━━ Text to read

The production process runs its secret course in public. Every-
one does his or her task on the conveyor belt, performing a
partial function without grasping the totality.
(Kracauer 1995: 78)
The only purpose of both capitalist production and its aesthetic
reflection of the mass ornament is self-augmentation. Their overrid-
ing purpose is to generate a surplus but whether one thinks of the
actual contributors to the productive process (the workers on the
assembly line or the Tiller Girls in formation) or consumers who
consume for the sake of consumption – all such groups suffer
alienation because they are participating in a process that is without
an autonomously rational end. To the extent that a rationale exists it
is the externally imposed (above their heads) requirements of
profit-driven Ratio.
The concept of Ratio is an inversion of the false concreteness that
characterizes traditional mythology. It represents a new form of myth
for highly technologized culture – the false abstractness of the
commodity fetish in the form of mediated signs to be circulated. As
previously mentioned, traditional myth is falsely concrete in the sense
that it plays an excessively determinative role within a society in
which people impute unwarranted beliefs into inanimate objects.

━━━━

**Task details:** Please answer from the passage on the mass ornament: what is the only purpose of both capitalist production and its aesthetic reflection in the mass ornament?

━━ Extracted information

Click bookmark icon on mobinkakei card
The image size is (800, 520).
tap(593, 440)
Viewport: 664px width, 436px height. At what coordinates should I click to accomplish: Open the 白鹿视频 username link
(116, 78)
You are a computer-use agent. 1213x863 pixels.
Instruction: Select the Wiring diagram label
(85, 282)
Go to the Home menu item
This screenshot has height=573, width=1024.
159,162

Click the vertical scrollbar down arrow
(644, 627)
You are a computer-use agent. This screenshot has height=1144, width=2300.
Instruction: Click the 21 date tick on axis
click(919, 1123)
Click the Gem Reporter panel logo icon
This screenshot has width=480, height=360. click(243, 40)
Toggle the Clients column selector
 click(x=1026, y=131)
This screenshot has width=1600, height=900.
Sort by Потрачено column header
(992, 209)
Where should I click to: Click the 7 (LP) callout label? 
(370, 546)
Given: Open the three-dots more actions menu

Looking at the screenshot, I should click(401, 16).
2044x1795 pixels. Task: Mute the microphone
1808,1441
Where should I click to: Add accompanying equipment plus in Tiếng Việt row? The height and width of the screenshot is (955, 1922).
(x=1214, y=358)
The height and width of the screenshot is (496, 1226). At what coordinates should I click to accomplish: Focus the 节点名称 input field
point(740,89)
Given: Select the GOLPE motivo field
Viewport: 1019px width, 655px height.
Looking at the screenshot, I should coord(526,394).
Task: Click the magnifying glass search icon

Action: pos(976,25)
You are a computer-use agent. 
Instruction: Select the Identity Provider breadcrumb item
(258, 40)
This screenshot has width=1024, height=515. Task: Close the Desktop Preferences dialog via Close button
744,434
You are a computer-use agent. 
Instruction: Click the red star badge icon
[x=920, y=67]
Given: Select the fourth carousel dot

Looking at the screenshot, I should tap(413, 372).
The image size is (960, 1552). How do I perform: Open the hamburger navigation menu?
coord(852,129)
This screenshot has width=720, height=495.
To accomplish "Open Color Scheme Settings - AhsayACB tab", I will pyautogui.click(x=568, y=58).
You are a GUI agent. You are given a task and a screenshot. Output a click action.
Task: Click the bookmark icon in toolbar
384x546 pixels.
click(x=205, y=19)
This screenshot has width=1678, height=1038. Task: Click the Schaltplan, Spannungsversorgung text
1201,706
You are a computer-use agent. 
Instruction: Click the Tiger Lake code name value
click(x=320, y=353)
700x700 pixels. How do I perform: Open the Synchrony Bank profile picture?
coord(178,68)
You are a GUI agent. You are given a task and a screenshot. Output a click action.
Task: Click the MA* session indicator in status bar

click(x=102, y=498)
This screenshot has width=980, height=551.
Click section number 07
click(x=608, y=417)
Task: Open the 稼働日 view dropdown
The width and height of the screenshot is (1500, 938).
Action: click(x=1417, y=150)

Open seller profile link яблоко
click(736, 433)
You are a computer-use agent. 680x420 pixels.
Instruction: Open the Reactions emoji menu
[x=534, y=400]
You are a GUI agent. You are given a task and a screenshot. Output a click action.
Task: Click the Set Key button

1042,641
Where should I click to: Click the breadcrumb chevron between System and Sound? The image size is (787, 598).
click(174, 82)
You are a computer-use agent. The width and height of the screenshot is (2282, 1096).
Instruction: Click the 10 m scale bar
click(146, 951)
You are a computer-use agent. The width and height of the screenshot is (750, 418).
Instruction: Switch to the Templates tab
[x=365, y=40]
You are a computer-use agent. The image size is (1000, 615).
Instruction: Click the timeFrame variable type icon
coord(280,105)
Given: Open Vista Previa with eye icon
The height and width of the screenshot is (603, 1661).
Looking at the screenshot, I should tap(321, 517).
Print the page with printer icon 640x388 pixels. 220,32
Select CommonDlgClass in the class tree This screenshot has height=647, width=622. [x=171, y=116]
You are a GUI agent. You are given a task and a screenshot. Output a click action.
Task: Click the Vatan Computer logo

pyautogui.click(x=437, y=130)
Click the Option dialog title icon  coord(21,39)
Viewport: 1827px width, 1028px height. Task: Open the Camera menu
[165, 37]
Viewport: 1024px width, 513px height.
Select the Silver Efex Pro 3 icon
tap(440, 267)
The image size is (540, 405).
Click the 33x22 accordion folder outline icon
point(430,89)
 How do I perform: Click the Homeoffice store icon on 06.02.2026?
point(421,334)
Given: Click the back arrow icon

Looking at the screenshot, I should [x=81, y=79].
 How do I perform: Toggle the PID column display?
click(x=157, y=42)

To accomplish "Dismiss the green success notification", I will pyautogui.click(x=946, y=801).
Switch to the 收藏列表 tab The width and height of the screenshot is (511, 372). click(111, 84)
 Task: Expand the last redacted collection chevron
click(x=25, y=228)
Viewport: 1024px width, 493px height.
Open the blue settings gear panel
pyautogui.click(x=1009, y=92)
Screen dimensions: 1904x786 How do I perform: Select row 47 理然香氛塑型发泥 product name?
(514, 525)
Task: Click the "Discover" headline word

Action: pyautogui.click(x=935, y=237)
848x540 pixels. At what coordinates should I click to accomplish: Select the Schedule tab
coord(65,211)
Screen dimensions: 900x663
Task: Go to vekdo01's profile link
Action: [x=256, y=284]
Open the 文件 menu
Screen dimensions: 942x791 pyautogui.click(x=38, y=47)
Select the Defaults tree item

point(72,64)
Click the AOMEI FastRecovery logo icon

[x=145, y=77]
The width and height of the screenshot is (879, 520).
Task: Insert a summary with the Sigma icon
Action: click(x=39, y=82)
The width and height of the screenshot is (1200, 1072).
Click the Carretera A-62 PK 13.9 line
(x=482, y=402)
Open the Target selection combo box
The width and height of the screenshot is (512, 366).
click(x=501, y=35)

━━━━

**The output:** Self-augmentation.